The risk of a recession is on the rise in Canada, and that could spell big trouble for the housing market, one economist suggests.

In a new report — which follows two stagnant quarters of economic growth — Oxford Economics, a UK-headquartered research firm, pins the probability of a recession hitting Canada within 12 months at 45 percent.

An economic recession would have obvious impacts on the Canadian housing market: for example, consumer confidence would take a hit, and so would business investment.

But to what extent home prices and sales activity are affected depends a great deal on what causes the downturn to begin with, says Tony Stillo, Oxford Economics’ director of Canada economics.

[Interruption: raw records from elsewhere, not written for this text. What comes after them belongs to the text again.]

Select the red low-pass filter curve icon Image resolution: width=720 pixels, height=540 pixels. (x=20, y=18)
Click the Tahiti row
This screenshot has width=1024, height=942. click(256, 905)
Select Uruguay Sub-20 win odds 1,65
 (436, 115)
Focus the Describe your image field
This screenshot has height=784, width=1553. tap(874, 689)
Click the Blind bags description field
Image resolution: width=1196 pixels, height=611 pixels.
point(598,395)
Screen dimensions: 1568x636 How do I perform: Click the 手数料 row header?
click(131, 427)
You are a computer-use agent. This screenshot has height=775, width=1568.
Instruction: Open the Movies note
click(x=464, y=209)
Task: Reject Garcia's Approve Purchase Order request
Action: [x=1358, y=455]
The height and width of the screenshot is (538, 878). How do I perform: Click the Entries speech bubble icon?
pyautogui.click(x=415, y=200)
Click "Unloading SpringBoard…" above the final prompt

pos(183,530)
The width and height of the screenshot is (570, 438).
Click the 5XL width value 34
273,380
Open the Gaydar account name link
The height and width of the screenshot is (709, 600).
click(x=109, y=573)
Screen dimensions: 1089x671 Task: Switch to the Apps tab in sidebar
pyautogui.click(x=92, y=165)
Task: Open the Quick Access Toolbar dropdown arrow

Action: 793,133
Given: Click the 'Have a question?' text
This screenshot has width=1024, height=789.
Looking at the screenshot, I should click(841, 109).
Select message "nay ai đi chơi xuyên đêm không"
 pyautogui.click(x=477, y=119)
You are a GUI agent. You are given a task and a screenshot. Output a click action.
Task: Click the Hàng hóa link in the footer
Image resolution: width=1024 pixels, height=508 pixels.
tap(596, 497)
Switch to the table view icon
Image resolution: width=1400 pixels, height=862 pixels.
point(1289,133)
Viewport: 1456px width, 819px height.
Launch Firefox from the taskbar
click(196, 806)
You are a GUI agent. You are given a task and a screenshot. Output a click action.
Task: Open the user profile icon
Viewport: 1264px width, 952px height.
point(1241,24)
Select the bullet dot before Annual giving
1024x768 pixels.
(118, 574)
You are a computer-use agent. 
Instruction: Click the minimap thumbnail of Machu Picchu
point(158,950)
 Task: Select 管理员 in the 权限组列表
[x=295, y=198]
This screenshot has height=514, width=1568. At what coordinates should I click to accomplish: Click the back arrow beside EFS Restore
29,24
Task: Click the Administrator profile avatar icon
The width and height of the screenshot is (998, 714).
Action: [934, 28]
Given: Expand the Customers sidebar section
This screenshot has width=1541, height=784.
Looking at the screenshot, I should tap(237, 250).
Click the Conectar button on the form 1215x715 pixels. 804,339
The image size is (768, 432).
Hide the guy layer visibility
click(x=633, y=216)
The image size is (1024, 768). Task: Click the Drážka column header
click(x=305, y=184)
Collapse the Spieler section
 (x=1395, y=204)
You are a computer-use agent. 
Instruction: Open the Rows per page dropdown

“There’s a variety of concerns I have,” Stillo tells Livabl, citing global trade tensions, “a material fallback” in oil prices, or a global economic turndown as possible catalysts. A housing-led recession is also a possibility, he adds.

“There’s a variety of things that are weighing on the outlook. Which one of them could do it? It could be a combination,” says Stillo.

A recession spurred by falling home prices in major markets would wipe 15 percent of the national index price of a home from peak to trough over four quarters in 2020, as per Oxford Economics’ moderate outlook.

In the most extreme scenario of a global economic turndown, the predictions are grimmer.

“You’re talking about a global economy that could be in recession, and then the house price declines would be worse, much worse, than even in our moderate scenario,” Stillo says.

For now, Stillo notes that although risks are increasing, a recession isn’t the most probable outcome. “Slow growth, but continued growth: that’s the most likely scenario,” he says, pegging economic growth at 1.1 percent. “There is still a possibility that we could see a stronger economy.”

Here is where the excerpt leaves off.